**SELECTION:**
.....
Accession Number : ADA290298
Title : Crystallization Behavior and Microstructure Evolution of (Al,Fe)2O3 Synthesized from Liquid Precursors.
Corporate Author : CALIFORNIA UNIV SANTA BARBARA DEPT OF MATERIALS
Personal Author(s) : Polli, Andrew D. ; Lange, Fred F. ; Levi, Carlos G.
PDF Url : ADA290298
Report Date : DEC 1994
Pagination or Media Count : 37
Abstract : Aqueous solutions of Al3+ and Fe3+ nitrates were used to produce (Al,Fe)2O3 amorphous solid solutions with up to 50 mole% Fe2O3. Following subsequent heat treatments, all compositions first crystallized to gamma(Al,Fe)2O3 and those with greater than 20% Fe2O3 ultimately partitioned into a mixture of Al2O3- and Fe2O3-rich alpha phase as predicted by the equilibrium diagram. There were, however, several possible transformation paths between the gamma phase and the final microstructure. Compositions with 10 and 20% Fe2O3 both formed an extended a solid solution which partitioned only sluggishly at 1100 deg C. In contrast, powders with compositions above 30% Fe2O3 formed an intermediate meta table orthorhombic phase (O) based on the equiatomic AlFeO3 compound, but also decomposed eventually into the mixture of two alpha phases. It appears that the alpha mixture may evolve directly from gamma for compositions near 30%Fe2O3, but clearly forms from O as the Fe content increases. Resistance to partitioning also reaches a minimum at approx. 30%Fe2O3. The alpha grain size approx,1 micrometer for compositions less than 5%Fe2O3, and decreases to less than 200 nm for compositions greater than 10%Fe2O3 synthesized at 900 deg C, reflecting the strong effect of Fe2O3 on grain refinement relative to pure Al2O3. The formation of single phase alpha in compositions less than 20% Fe2O3 appears to occur without the prior nucleation of Fe2O3-rich 'seeds', as suggested in the literature, whereas the partitioned alpha mixtures exhibit orientation relationships suggestive of epitaxial nucleation of one phase on the other. An enhanced understanding of the thermodynamics and transformation kinetics of this system emerges from the analysis of the present microstructures. (jg)
Descriptors : *LIQUIDS, *PRECURSORS, *CRYSTALLIZATION, *IRON, *OXIDES, *ALUMINUM, *EVOLUTION(GENERAL), MICROSTRUCTURE, THERMODYNAMICS, POWDERS, COMPOSITE MATERIALS, PATHS, ORIENTATION(DIRECTION), EPITAXIAL GROWTH, METAL MATRIX COMPOSITES, EQUILIBRIUM(GENERAL), NUCLEATION, MIXTURES, HEAT TREATMENT, CERAMIC MATERIALS, GAMMA RAYS, KINETICS, REFINING, SOLID SOLUTIONS, GRAIN STRUCTURES(METALLURGY), DIAGRAMS, TRANSFORMATIONS.
Subject Categories : Inorganic Chemistry
Laminates and Composite Materials
Distribution Statement : APPROVED FOR PUBLIC RELEASE
.....
**ENTRIES PROVIDED:**

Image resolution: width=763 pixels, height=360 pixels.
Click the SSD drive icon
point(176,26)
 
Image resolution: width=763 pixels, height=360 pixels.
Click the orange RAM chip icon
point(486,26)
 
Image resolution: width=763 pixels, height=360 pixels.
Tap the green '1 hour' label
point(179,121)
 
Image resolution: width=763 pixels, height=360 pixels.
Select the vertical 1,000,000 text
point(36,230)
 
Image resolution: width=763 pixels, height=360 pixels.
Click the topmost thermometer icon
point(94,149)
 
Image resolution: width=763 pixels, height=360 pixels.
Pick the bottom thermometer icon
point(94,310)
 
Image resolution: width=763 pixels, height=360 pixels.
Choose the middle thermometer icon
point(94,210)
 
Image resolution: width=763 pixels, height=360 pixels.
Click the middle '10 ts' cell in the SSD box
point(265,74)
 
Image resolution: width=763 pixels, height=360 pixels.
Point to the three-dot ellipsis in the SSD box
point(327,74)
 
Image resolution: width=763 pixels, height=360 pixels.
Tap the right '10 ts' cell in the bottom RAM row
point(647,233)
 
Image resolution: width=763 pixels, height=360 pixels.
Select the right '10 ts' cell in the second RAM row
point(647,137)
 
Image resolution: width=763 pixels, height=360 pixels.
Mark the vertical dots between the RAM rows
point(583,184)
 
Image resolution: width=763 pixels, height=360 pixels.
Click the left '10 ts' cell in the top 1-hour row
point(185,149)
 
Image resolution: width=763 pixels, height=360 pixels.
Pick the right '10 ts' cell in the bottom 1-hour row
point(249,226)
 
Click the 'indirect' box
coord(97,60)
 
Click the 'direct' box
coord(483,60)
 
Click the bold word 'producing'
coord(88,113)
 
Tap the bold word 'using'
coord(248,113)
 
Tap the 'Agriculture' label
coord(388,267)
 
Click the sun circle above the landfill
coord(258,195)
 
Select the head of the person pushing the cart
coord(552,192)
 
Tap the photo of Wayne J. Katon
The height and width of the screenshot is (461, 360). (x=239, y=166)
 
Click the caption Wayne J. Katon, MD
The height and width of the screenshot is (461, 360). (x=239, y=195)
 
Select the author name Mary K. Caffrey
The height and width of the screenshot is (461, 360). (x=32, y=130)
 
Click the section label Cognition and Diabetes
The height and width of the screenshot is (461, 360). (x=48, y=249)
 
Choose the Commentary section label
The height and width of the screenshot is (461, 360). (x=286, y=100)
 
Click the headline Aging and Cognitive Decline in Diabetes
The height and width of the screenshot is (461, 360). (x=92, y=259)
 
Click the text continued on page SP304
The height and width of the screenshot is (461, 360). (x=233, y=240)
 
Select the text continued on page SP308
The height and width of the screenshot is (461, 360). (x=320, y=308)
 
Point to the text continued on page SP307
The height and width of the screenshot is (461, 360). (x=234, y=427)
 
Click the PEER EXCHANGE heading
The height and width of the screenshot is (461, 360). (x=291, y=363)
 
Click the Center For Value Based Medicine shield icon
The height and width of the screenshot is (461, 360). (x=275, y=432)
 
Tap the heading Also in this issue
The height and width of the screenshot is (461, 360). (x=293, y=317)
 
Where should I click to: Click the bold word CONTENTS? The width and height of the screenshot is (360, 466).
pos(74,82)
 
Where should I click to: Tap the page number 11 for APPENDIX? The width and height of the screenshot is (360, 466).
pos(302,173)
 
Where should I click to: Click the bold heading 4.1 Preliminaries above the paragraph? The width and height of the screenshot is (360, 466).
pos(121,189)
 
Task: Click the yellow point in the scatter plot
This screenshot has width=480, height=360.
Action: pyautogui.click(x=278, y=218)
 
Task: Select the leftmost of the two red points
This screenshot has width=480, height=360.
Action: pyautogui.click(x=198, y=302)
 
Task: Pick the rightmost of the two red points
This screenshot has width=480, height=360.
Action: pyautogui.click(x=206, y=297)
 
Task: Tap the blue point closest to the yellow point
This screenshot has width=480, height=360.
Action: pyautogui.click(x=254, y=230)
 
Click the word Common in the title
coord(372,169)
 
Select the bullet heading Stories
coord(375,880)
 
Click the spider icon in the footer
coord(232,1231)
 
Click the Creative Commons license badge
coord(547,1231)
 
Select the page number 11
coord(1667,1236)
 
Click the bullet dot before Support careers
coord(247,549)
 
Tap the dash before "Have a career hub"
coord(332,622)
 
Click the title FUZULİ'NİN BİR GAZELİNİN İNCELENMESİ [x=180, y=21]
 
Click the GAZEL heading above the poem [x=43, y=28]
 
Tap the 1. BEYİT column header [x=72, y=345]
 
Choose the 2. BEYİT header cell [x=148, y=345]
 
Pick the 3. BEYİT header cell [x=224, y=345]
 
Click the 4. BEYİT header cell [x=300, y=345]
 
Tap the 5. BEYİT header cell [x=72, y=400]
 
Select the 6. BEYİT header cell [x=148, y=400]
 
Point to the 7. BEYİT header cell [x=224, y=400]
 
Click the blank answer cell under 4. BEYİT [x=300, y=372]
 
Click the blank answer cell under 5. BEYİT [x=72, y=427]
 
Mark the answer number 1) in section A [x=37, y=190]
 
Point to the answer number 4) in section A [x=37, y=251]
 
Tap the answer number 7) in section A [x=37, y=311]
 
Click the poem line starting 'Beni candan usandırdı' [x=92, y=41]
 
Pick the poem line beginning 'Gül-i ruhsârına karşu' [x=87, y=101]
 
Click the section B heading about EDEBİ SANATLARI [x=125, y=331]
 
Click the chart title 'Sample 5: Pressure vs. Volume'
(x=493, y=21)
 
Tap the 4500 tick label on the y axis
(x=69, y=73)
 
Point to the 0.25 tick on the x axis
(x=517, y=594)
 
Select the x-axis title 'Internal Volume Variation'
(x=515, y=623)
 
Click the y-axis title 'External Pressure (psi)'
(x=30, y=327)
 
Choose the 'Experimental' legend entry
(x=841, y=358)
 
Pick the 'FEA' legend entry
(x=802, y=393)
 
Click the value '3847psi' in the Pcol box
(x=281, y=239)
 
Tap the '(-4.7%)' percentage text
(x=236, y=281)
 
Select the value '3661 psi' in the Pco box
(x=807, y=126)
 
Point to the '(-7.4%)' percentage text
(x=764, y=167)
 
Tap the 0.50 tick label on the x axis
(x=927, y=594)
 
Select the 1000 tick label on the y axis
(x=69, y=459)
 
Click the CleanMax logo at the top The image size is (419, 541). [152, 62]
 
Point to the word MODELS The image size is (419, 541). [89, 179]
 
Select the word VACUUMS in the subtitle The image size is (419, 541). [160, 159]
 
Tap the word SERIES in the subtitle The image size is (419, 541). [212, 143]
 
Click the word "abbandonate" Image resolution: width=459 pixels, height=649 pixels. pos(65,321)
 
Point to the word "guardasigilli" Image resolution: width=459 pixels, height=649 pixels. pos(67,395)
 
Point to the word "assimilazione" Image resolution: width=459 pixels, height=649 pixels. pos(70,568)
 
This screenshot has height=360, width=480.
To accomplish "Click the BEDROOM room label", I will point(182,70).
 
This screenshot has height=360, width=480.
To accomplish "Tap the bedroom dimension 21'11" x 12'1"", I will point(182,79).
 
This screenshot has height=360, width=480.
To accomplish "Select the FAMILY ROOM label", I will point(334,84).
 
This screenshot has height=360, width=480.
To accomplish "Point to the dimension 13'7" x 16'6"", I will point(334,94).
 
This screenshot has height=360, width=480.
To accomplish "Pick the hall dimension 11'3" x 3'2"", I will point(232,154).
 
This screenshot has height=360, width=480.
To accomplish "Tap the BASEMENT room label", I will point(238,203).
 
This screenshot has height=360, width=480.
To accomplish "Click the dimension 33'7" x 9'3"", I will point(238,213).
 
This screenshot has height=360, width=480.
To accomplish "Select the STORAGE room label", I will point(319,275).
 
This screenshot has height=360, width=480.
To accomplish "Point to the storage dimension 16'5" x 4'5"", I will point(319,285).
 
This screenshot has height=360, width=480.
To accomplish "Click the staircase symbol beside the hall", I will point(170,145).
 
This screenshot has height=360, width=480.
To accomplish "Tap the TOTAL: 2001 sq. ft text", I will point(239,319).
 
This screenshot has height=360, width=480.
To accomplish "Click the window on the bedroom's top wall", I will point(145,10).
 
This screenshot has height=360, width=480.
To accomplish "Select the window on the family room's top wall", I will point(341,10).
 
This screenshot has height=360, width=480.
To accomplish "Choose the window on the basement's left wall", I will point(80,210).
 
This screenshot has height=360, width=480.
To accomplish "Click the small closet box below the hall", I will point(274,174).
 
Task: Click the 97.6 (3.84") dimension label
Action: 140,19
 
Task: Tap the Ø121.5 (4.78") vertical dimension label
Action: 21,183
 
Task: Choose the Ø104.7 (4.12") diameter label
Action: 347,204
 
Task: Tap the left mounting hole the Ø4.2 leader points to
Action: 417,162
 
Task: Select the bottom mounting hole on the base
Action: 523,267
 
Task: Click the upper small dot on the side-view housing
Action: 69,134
.....
**TO BE DONE:**
(1) Return the portion of the catalog record on (Al,Fe)2O3 crystallization above that opens with the words containing "Accession Number : ADA290298" and closes with "Levi, Carlos G.".
(2) Answer these questions from the catalog record on (Al,Fe)2O3 crystallization above:
(a) What is the report date given?
(b) How many pages does the pagination or media count list?
(c) To what phase did all compositions first crystallize after the heat treatments?

**RESULTS OF THE EXERCISE:**
(1)
Accession Number : ADA290298
Title : Crystallization Behavior and Microstructure Evolution of (Al,Fe)2O3 Synthesized from Liquid Precursors.
Corporate Author : CALIFORNIA UNIV SANTA BARBARA DEPT OF MATERIALS
Personal Author(s) : Polli, Andrew D. ; Lange, Fred F. ; Levi, Carlos G.

(2)
(a) DEC 1994
(b) 37
(c) gamma(Al,Fe)2O3